**** Selected extract
PARK WATCH June 2018 |

Victoria’s deer management strategy can and should include real answers to the deer problem, says Phil Ingamells.

Deer are creating havoc in our natural areas. The problem will have to be faced on a series of fronts, but strategies can be developed for all of them if the will is there. And despite some bizarre legal confusion, the law is largely on our side.

Let’s start with the problem

In the 19th century a few deer were introduced to south-eastern Australia for sport. But the descendants of that original population have multiplied spectacularly in the last decade or so. Something like one million deer are currently chewing their way through Victoria.

They eat and trample a wide range of vegetation; snap off shrubs and young saplings; ring-bark trees by ‘antler rubbing’; and make large wallows in wet areas. In many places where volunteers have worked for decades revegetating stream-sides and linking landscape corridors, that work is now trashed.

Our main invaders are sambar deer, which dominate in the east of the state but also now turn up along the Murray, the Otways and in the Prom. Largely a tropical animal in their native habitat in India and parts of Asia, sambar will inevitably spread throughout northern Australia if they are not controlled here. Easily increasing their population by around 40 per cent a year, sambar are as damaging as cane toads or red fire ants, and warrant at least the same level of attention.

Other deer in Victoria include red (mainly in the Grampians), hog (the Prom and east coast), fallow (farm escapes in many places), chital and rusa.

Around 60 native plants are now significantly threatened by deer, and more than a dozen state or federally listed vegetation communities are being brought close to the brink.

Growing deer populations are also causing havoc on our roads.

What solutions are currently on offer?

The deer hunters’ solution is to increase the area hunters can operate in. It’s an apparently compelling argument, given that the latest estimate from the Game Management Authority has 35,000 hunters taking about 100,000 deer a year from the 8.5 million hectares of public land they currently have at their disposal.
********
### Goals
1. Condense the paragraph of the article on deer in Victoria that begins "Our main invaders are sambar deer" into a brief bulleted list, retaining its main facts.
2. According to the latest Game Management Authority estimate cited in the article on deer in Victoria, how many deer do hunters take each year?
**** Data excerpt
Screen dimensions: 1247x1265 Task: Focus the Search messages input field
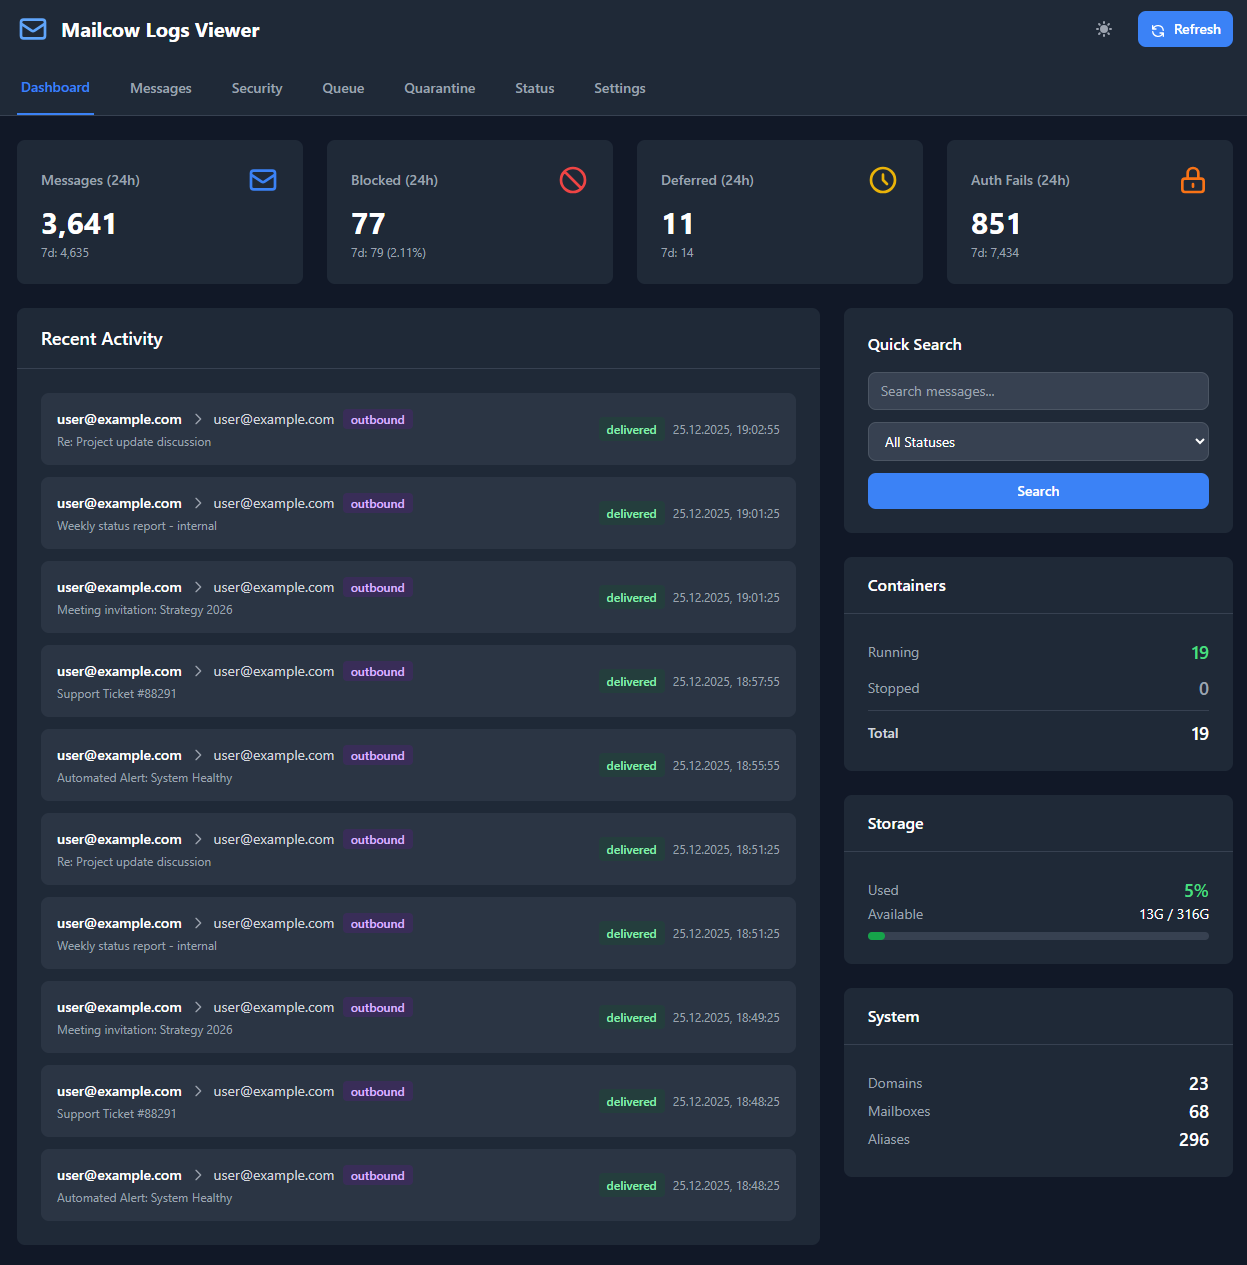coord(1038,391)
********
### Results of the exercise
1.
- Sambar deer are the main invaders. They dominate in the east of the state and now also appear along the Murray, in the Otways and in the Prom.
- They are largely tropical animals, native to India and parts of Asia. If they are not controlled in Victoria, they will inevitably spread throughout northern Australia.
- Their population can easily increase by around 40 percent a year.
- They are as damaging as cane toads or red fire ants and warrant at least the same level of attention.

2. About 100,000 deer a year.